- [WHAT TO DO] Set down all of the entries below word for word, with the pictures left out.

- [Dataset entries]
- - -

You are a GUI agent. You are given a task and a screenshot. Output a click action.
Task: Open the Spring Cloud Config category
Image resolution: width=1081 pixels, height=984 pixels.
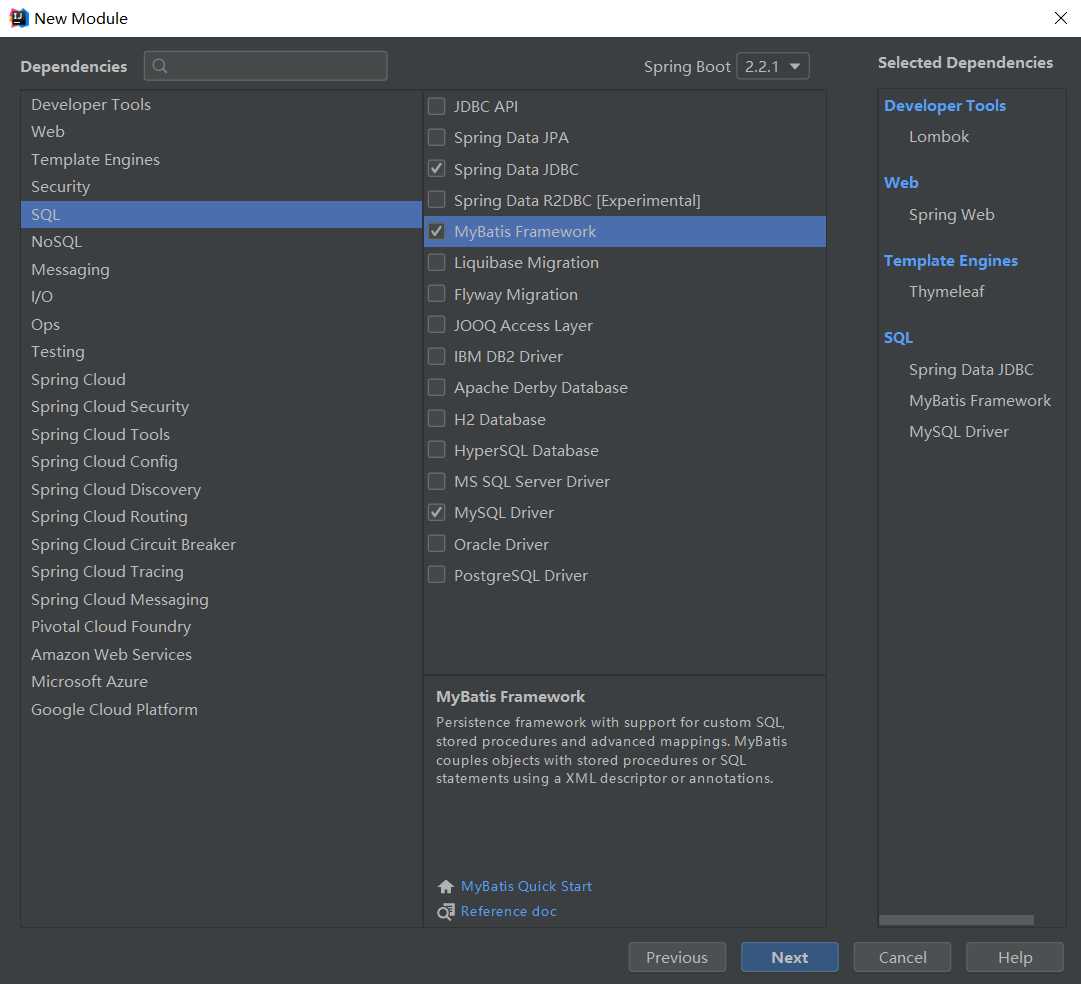(104, 462)
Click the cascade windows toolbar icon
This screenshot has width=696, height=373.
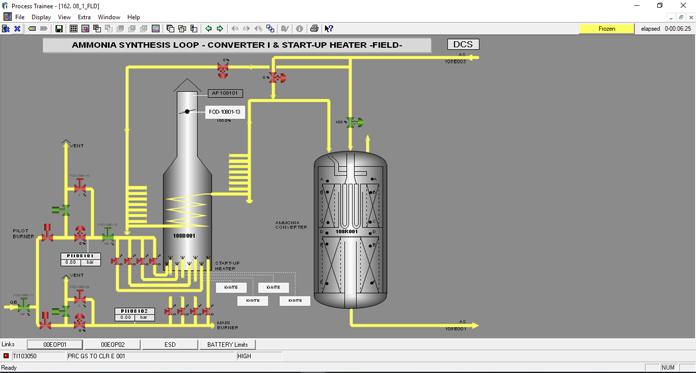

- - -

- [EXERCISE RESPONSE]
You are a GUI agent. You are given a task and a screenshot. Output a click action.
Task: Open the Spring Cloud Config category
Image resolution: width=1081 pixels, height=984 pixels.
(104, 462)
Click the cascade windows toolbar icon
This screenshot has width=696, height=373.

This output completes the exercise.